**TASK DETAILS:**
Copy the following lines verbatim, keeping their order, spacing, and punctuation unchanged.

**RECORDS PROVIDED:**
======
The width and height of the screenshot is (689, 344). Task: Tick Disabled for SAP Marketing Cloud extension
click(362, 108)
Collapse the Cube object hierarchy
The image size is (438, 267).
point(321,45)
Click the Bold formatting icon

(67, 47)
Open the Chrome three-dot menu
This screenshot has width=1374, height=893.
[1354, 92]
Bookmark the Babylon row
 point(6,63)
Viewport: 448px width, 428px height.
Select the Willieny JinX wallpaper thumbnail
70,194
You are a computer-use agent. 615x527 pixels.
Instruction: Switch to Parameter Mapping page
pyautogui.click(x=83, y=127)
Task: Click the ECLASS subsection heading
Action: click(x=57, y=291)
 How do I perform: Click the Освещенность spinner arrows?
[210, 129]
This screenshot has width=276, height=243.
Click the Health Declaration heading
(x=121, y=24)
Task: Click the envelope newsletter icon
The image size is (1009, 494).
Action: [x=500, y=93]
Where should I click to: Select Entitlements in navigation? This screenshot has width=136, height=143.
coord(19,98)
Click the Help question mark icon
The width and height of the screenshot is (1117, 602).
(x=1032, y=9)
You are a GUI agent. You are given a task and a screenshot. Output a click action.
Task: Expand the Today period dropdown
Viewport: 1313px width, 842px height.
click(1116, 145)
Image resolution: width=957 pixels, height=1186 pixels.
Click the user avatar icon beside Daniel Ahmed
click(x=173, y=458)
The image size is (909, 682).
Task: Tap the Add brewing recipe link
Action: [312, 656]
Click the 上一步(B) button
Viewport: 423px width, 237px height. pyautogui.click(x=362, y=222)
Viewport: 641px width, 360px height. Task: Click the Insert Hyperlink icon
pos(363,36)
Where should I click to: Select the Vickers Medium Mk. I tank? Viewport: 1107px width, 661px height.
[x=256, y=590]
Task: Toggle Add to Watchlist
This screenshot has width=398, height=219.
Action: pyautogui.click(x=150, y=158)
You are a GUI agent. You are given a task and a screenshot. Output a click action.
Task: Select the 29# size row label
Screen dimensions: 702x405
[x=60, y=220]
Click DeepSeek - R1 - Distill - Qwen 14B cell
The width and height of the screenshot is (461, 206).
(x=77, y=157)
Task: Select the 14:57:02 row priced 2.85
======
**RESPONSE:**
The width and height of the screenshot is (689, 344). Task: Tick Disabled for SAP Marketing Cloud extension
click(362, 108)
Collapse the Cube object hierarchy
The image size is (438, 267).
point(321,45)
Click the Bold formatting icon

(67, 47)
Open the Chrome three-dot menu
This screenshot has width=1374, height=893.
[1354, 92]
Bookmark the Babylon row
 point(6,63)
Viewport: 448px width, 428px height.
Select the Willieny JinX wallpaper thumbnail
70,194
You are a computer-use agent. 615x527 pixels.
Instruction: Switch to Parameter Mapping page
pyautogui.click(x=83, y=127)
Task: Click the ECLASS subsection heading
Action: click(x=57, y=291)
 How do I perform: Click the Освещенность spinner arrows?
[210, 129]
This screenshot has width=276, height=243.
Click the Health Declaration heading
(x=121, y=24)
Task: Click the envelope newsletter icon
The image size is (1009, 494).
Action: [x=500, y=93]
Where should I click to: Select Entitlements in navigation? This screenshot has width=136, height=143.
coord(19,98)
Click the Help question mark icon
The width and height of the screenshot is (1117, 602).
(x=1032, y=9)
You are a GUI agent. You are given a task and a screenshot. Output a click action.
Task: Expand the Today period dropdown
Viewport: 1313px width, 842px height.
click(1116, 145)
Image resolution: width=957 pixels, height=1186 pixels.
Click the user avatar icon beside Daniel Ahmed
click(x=173, y=458)
The image size is (909, 682).
Task: Tap the Add brewing recipe link
Action: [312, 656]
Click the 上一步(B) button
Viewport: 423px width, 237px height. pyautogui.click(x=362, y=222)
Viewport: 641px width, 360px height. Task: Click the Insert Hyperlink icon
pos(363,36)
Where should I click to: Select the Vickers Medium Mk. I tank? Viewport: 1107px width, 661px height.
[x=256, y=590]
Task: Toggle Add to Watchlist
This screenshot has width=398, height=219.
Action: pyautogui.click(x=150, y=158)
You are a GUI agent. You are given a task and a screenshot. Output a click action.
Task: Select the 29# size row label
Screen dimensions: 702x405
[x=60, y=220]
Click DeepSeek - R1 - Distill - Qwen 14B cell
The width and height of the screenshot is (461, 206).
(x=77, y=157)
Task: Select the 14:57:02 row priced 2.85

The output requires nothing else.